:: EXCERPT PROVIDED ::
2. An ion chamber such which would enable open and closed windows would be the
best single instrument. A GM frisker would only needed for insignificant
amounts of radioactivity (i.e. clean-up after first response).
3. The most probable event in which materials would be released would be a LSA
package (~200mrem/hr), not a cask. LSA packages are held to standards that are
not comparable to a cask shipment.
5 minute time limit is up... good luck!
Sincerely,
Glen Vickers
-----Original Message-----
From: Mike McNaughton <mcnaught@lanl.gov> at INTERNET
Sent: Friday, August 07, 1998 2:33 PM
To: Multiple recipients of list <radsafe@romulus.ehs.uiuc.edu> at INTERNET
Subject: RE: Instrumentation for Emergencies -Reply
Dear RadSafers, I need to explain where I am coming from with my question
on the best instrument to place on EVERY emergency-response vehicle.
Scenario: truck explosion and severely injured victims in Anytown, USA.
The emergency response crew arrives, and sees rad trefoil symbols.
Which of the following should they do?
a. Rescue the victims as if there is no rad hazard, then wait for the experts.
b. Establish a perimeter, rapidly extricate the victims to the perimeter,
and medically stabilize them only outside the perimeter.
c. Do nothing until the experts arrive.
In exercises, I have seen each of these responses, including (believe it or
not) response c. In a real situation, I would guess that b would be the
most likely. Obviously, the best answer depends on the dose rate.
I propose the following.
1. Contamination is not a hazard to rescuers in full gear and SCBA, so
leave contamination control for the experts to take care of later.
2. Answer a is best for low dose rates.
3. Answer b is best for very high dose rates.
4. Answer c is best for extremely high dose rates.
In order to make these decisions, I suggest that the appropriate instrument
is one of the old civil defence ion chambers like the CD V-715.
This would require
i) training, and
ii) rescuing the old CD instruments from the cobwebs.
Is this scenario so unlikely that we should ignore it?

:: DIRECTIONS ::
(a) Please list every response option the email thread gives for the emergency crew that sees rad trefoil symbols.
(b) According to the email thread, what instrument does Mike McNaughton suggest for making these decisions?

:: DATASET CONTENT ::

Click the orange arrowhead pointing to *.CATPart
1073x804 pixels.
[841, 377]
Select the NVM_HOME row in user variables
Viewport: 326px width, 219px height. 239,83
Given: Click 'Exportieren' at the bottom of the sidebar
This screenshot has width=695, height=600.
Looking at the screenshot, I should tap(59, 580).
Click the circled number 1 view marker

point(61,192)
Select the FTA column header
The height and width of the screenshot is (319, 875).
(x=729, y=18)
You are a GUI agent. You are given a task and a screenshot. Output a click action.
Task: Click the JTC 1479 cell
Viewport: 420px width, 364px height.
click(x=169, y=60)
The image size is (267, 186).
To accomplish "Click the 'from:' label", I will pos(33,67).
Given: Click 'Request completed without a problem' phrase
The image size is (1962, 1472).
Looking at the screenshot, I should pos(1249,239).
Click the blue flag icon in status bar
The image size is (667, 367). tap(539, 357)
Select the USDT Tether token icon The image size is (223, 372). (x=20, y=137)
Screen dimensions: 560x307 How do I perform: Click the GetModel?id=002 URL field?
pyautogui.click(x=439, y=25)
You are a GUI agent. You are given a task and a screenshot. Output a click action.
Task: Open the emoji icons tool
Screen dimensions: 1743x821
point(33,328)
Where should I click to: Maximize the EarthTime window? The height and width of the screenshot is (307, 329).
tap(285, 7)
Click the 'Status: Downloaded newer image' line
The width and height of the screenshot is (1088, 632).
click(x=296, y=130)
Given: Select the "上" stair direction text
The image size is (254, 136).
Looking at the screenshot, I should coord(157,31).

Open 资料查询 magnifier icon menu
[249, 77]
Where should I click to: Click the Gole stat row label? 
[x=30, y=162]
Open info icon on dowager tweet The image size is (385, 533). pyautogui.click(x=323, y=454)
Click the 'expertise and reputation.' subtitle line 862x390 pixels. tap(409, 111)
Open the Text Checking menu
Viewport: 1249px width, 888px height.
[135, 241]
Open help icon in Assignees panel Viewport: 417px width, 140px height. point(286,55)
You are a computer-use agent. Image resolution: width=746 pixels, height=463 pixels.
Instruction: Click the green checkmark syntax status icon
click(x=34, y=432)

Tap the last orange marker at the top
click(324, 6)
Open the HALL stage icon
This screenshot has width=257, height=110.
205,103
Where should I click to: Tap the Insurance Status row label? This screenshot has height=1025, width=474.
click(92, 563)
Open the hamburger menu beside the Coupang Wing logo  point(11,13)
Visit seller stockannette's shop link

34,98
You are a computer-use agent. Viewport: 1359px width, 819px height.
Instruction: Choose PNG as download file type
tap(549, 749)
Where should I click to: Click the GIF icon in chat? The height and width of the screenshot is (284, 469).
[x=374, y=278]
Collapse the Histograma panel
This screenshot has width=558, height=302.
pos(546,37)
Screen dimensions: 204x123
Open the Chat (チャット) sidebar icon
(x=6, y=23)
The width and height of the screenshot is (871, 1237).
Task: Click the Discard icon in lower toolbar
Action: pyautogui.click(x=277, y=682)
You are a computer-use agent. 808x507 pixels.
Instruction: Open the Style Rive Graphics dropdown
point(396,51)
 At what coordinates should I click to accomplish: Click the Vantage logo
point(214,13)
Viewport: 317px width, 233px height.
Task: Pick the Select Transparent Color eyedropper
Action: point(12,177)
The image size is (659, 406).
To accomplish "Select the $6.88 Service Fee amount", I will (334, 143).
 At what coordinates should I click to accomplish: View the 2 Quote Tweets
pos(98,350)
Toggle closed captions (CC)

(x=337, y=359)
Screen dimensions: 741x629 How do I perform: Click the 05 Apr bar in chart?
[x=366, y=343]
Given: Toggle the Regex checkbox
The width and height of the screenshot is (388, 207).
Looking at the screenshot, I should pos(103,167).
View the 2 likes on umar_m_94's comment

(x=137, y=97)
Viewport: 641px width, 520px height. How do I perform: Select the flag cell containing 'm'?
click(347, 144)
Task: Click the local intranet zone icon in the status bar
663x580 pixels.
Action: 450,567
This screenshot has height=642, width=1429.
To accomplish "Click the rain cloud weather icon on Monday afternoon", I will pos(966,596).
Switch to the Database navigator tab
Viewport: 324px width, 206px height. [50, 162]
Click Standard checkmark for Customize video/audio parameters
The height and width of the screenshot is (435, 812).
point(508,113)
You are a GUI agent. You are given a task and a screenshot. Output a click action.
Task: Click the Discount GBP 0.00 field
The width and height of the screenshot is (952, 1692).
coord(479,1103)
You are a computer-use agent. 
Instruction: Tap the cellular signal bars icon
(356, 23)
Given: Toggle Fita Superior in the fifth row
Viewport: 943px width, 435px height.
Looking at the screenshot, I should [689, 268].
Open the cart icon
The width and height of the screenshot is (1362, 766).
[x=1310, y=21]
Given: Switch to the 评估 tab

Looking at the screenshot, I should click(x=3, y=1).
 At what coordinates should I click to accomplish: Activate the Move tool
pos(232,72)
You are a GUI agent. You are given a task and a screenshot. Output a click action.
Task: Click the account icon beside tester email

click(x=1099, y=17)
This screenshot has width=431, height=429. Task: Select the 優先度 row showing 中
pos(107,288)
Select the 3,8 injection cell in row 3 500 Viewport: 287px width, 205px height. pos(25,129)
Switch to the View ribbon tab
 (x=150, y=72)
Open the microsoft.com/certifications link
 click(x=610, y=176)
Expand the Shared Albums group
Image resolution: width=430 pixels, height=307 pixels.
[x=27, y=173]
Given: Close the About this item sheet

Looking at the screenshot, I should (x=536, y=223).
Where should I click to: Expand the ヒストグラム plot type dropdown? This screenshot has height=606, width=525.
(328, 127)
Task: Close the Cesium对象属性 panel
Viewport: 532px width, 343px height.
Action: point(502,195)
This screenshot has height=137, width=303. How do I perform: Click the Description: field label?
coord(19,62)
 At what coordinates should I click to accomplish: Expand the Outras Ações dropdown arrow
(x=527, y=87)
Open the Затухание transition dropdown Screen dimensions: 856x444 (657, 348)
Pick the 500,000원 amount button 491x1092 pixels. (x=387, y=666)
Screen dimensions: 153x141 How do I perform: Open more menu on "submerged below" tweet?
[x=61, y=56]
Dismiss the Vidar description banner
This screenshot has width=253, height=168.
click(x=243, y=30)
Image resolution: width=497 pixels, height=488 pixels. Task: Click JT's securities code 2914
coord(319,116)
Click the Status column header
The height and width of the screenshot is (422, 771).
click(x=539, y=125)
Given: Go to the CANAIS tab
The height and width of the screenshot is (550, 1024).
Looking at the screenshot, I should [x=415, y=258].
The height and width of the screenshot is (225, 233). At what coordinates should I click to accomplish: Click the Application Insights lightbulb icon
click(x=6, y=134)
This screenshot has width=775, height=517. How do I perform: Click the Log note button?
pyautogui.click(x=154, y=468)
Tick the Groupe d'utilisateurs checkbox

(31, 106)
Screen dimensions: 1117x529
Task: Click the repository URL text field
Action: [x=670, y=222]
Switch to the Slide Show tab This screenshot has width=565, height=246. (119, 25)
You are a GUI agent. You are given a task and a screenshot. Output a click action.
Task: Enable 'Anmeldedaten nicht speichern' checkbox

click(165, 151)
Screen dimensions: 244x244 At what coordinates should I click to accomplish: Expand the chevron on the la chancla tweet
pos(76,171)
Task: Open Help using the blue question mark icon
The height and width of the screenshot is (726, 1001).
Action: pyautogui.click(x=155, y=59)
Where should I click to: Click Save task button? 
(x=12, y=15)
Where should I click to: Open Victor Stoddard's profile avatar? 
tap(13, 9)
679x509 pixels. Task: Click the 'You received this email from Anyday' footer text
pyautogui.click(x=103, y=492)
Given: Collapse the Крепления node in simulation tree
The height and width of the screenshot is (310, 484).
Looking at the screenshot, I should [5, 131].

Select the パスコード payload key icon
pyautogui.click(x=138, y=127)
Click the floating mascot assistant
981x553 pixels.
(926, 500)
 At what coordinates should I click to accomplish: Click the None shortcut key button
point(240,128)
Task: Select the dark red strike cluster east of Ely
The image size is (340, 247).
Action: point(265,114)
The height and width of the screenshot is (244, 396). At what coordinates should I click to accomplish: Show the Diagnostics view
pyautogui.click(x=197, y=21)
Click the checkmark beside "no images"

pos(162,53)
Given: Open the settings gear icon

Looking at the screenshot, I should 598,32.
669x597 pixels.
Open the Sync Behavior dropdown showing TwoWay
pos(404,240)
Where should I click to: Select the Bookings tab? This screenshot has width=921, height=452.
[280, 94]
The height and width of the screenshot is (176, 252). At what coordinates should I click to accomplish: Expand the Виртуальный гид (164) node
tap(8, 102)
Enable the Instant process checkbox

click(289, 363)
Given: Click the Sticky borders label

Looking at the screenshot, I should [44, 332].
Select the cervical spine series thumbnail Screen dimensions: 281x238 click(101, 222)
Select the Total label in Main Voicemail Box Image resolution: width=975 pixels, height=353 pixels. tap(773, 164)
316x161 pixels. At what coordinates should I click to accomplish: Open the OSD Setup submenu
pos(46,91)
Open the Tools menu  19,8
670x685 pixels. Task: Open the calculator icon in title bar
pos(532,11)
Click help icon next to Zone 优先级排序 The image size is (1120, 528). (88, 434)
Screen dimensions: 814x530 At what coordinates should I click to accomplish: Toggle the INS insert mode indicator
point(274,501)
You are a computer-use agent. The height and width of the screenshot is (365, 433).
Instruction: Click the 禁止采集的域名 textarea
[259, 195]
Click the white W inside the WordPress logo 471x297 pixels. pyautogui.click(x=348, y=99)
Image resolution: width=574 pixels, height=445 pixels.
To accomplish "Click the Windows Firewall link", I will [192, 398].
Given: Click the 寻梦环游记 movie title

:: RESPONSES FOR EACH TASK ::
(a)
a. Rescue the victims as if there is no rad hazard, then wait for the experts.
b. Establish a perimeter, rapidly extricate the victims to the perimeter, and medically stabilize them only outside the perimeter.
c. Do nothing until the experts arrive.

(b) One of the old civil defence ion chambers, like the CD V-715.